En esta medida es preciso recordar que, la Colonia como sistema mundo es a la vez el

orden yuxtapuesto de la Modernidad europea o mejor, cara de la misma moneda que

consistió desde la más extrema crueldad y pillaje, en sostener el bienestar de la metrópoli

con base en el dolor y expoliación de la periferia, de otra manera, la colonia americana es

la extensión de la era medieval europea que incluyó todos sus valores confesionales,

atrabiliarios y brutales.

Este predominio del cristianismo católico, el erigir iglesias con las ruinas de los templos

ancestrales, el sojuzgamiento a la cosmovisión indígena, el etnocidio y la evangelización

criminal como práctica de la conversión, son algunos de los vejámenes cometidos por una

de las instituciones coloniales fundamentales en el proceso colonial.
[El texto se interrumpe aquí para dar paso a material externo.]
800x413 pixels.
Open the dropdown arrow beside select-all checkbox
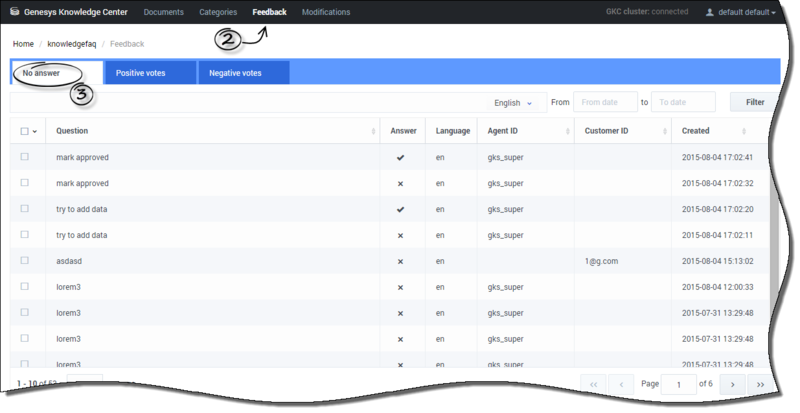(36, 131)
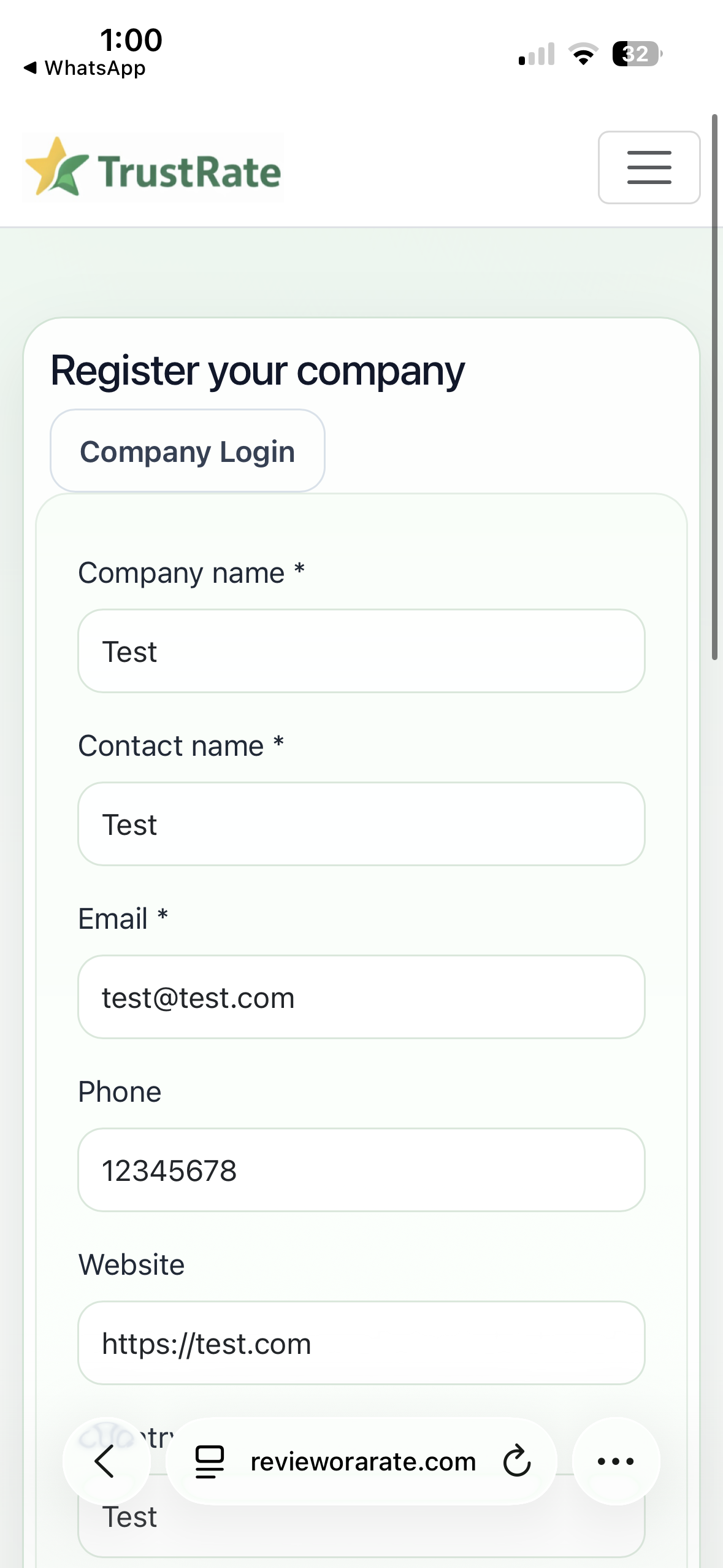Reload the page with the refresh icon
Image resolution: width=723 pixels, height=1568 pixels.
(x=516, y=1461)
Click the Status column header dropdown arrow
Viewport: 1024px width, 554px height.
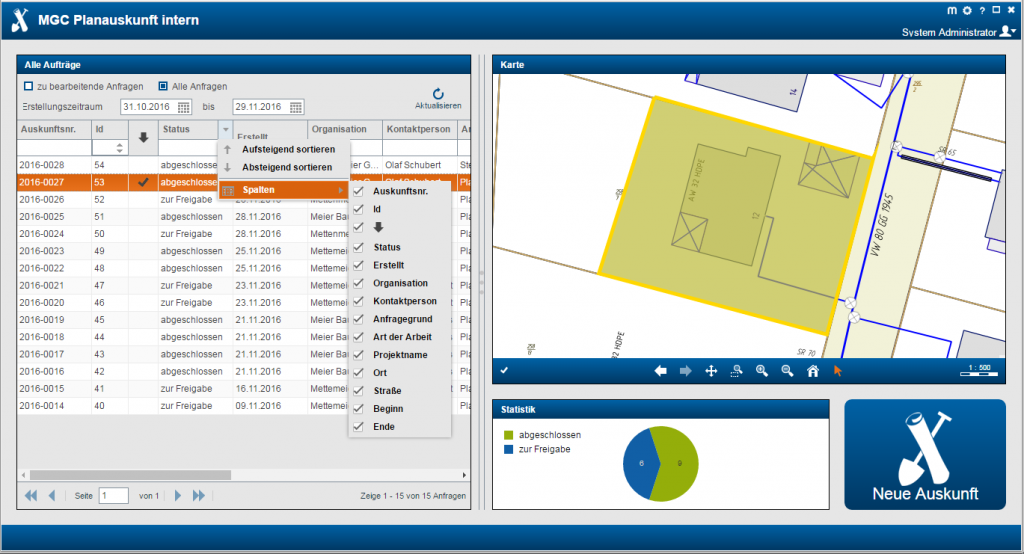coord(226,129)
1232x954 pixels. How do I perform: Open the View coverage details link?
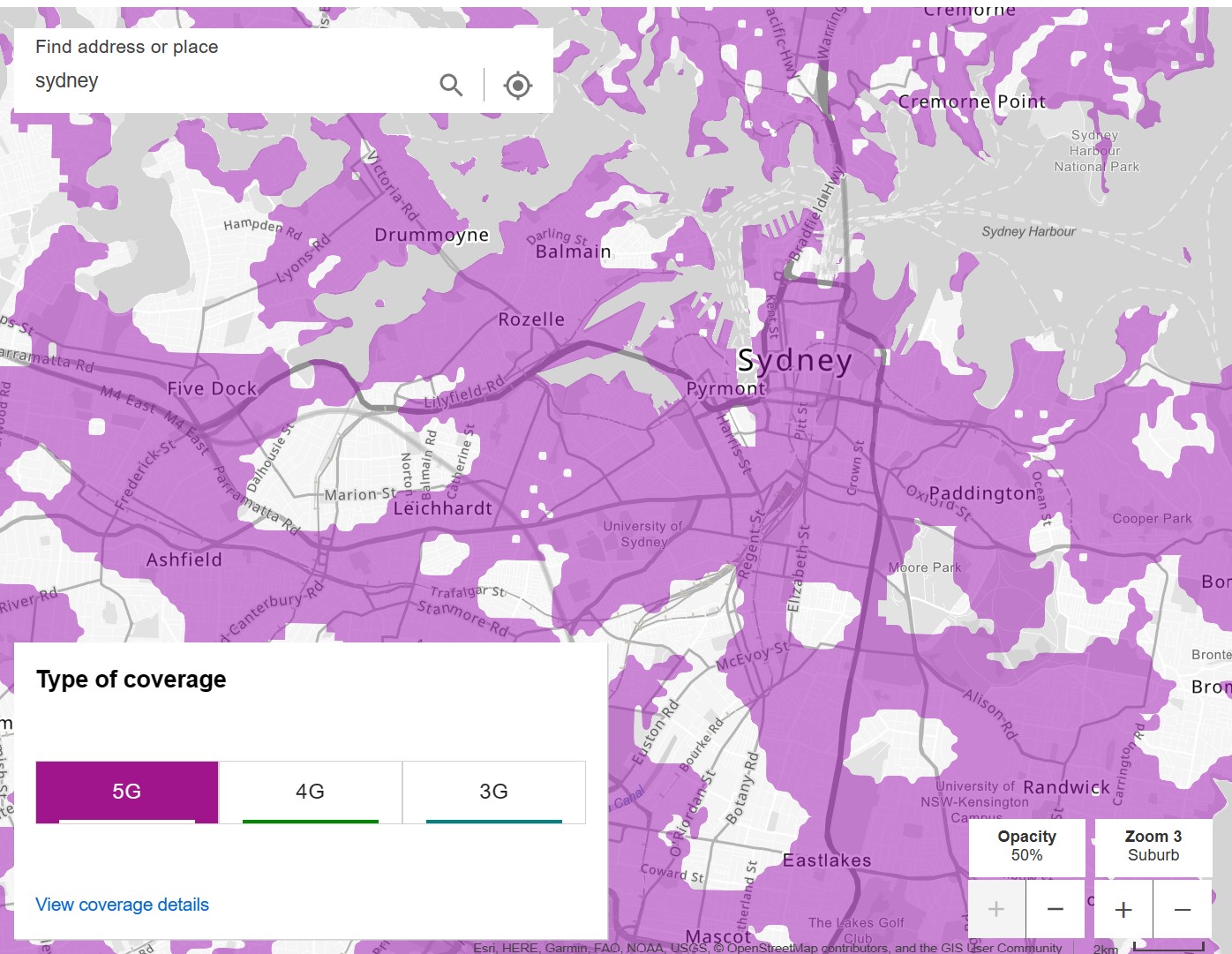(122, 905)
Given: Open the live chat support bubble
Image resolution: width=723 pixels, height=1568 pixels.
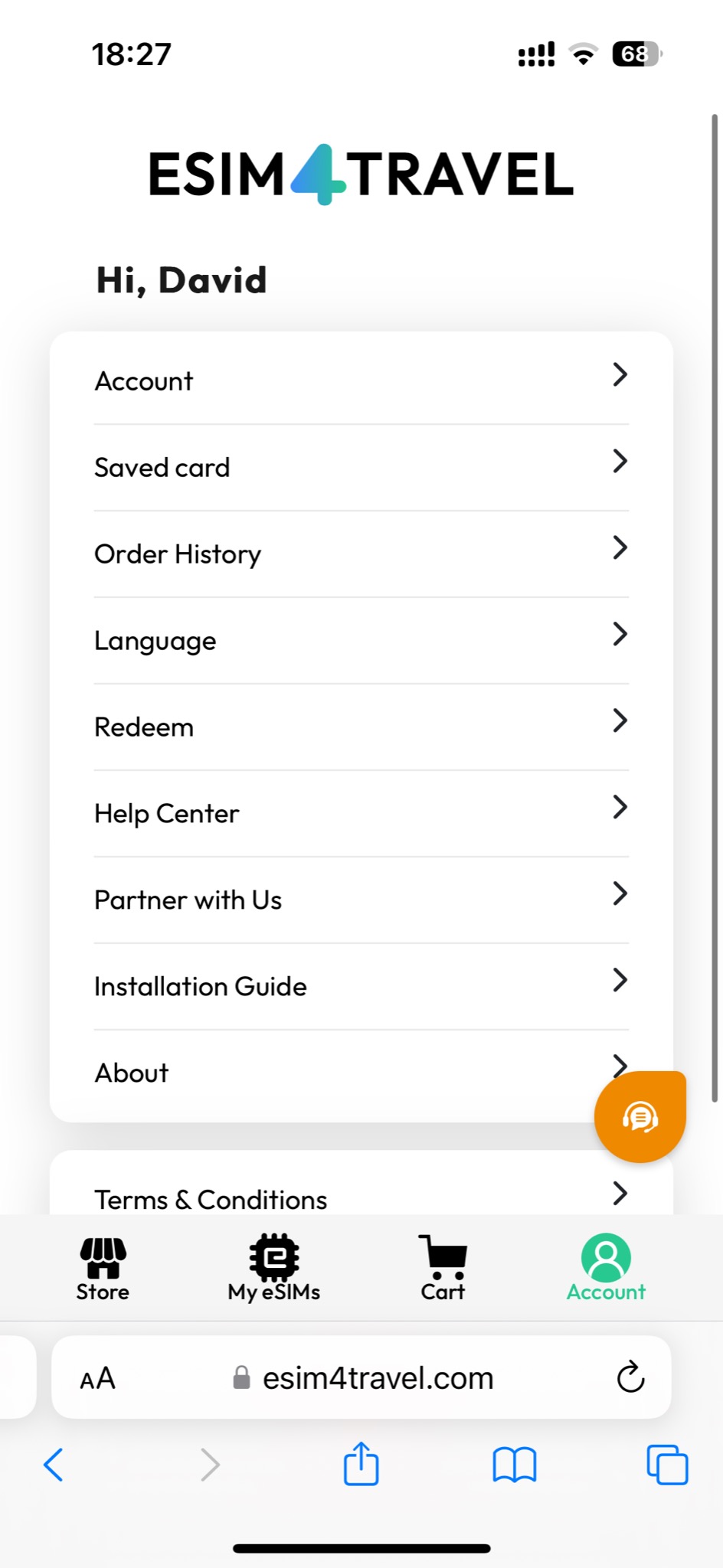Looking at the screenshot, I should tap(640, 1117).
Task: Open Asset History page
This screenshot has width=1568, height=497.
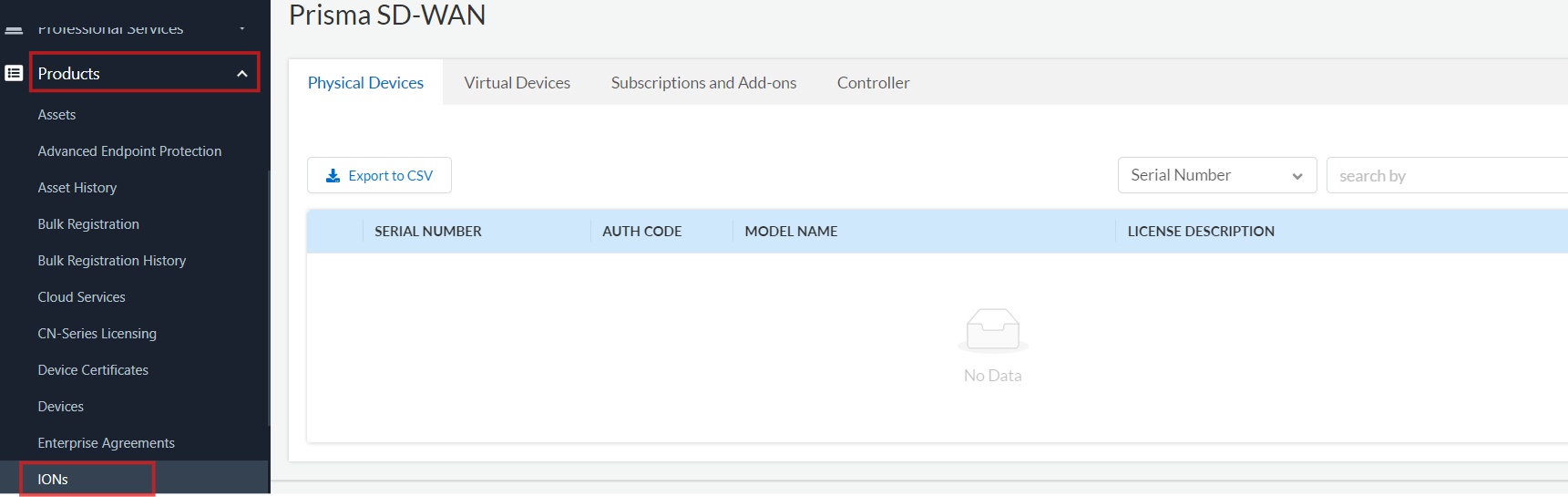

Sin embargo, la

resistencia de los pueblos indígenas, tal vez soterrada, pero en últimas fuerte y permanente

en los mestizos a través de los saberes de los curanderos, las parteras y los taitas que

resisten a pesar del paso de los años surge mimetizada en el sincretismo cultural.
Adicionalmente, en las luchas por la independencia entre 1810 y 1819, miles de

indígenas, negros, zambos, mulatos y mestizos pelearon junto el ejército libertador para

lograr la expulsión de los conquistadores del territorio y patentar el sueño de la República.

Con relación a la imposibilidad perpetua de la unidad nacional, la historia da cuenta de la

dificultad del empoderamiento por parte del pueblo en el episodio de la Patria Boba, pues

refleja la incapacidad organizativa, la sumisión latente al rejo del amo esclavista y la

fuerte herencia de la sociedad colonial, ya que a pesar de haber logrado la expulsión de

los invasores a través de la resistencia americana, fue imposible dirigir a la nación, y como

consecuencia hubo enfrentamientos entre federalistas y centralistas, descartando el

derrotero popular, desviando alguna estructura política y trayendo como consecuencia la

reconquista en manos del más sangriento y vengativo de los ejércitos en manos del

“pacificador” Pablo Morillo quien vuelve al territorio para purgar los intentos de

revolución y autonomía.

Esta “Patria Boba” es un fantasma que persigue al pueblo colombiano, que añora la

libertad, pero tiene miedo al cambio y opta por adorar a sus tiranos, por emular la

corrupción del Estado que lo oprime y por pugnar con sus pares fragmentando la necesaria

consolidación social frente a esos imaginarios nocivos que le impiden ingresar a criterios

básicos de modernidad y civilización como enuncia Anderson (1993) en la imaginación

de las naciones.

Así, durante la Guerra de los Mil Días, un conflicto armado y civil disputado entre el 17

de octubre de 1899 y el 21 de noviembre de 1902, donde se enfrentaron miles de

colombianos en la defensa de colores políticos, derivó no solo en la pérdida de

innumerables vidas, sino en el atraso económico, la repetida ruptura del tejido social y el

descuido del territorio que capitalizaron naciones imperiales y que permitió la separación

de Panamá.
En esta infausta y tradicional subordinación a los poderes imperiales, hacia 1928 se

produce otro episodio trágico conocido como la Masacre de las bananeras que postra la

vida de un grupo de 3000 a 4000 trabajadores de la multinacional United Fruit Company,

asesinados en la más grave impunidad a manos de las armas del Estado y en connivencia

con dominios extranjeros, demostrando de nuevo la barbarie como mecanismo de

respuesta a demandas laborales y como en otros fragmentos desgarrados, las cifras de

ejecutados nunca coincidieron con las del gobierno y hasta el día de hoy hubo un esfuerzo

oficial por convertir tan cruento crimen en una invención literaria, omitiendo los relatos

de los pobladores que hablaban de la manera en que los cuerpos fueron transportados y

arrojados al rio Magdalena.

Los años siguientes no fueron diferentes bajo la crudeza de la violencia política

bipartidista de la década del 40 con prácticas terroríficas de descuartizamiento,

ahorcamientos en plazas públicas, masacres en varias regiones del país por matricularse

en uno u otro partido político, situación que desembocó en el magnicidio del importante

líder político Jorge Eliecer Gaitán que desató el Bogotazo, un hecho histórico que todavía

recuerdan los más viejos, pues en el 9 de abril 1948 no solo asesinaron a un gran dirigente

carismático, sino que paralizaron en Colombia cualquier posibilidad de gobiernos

populares por décadas y dieron paso a la conformación de guerrillas campesinas y urbanas

que recrudecieron el panorama violento de la nación.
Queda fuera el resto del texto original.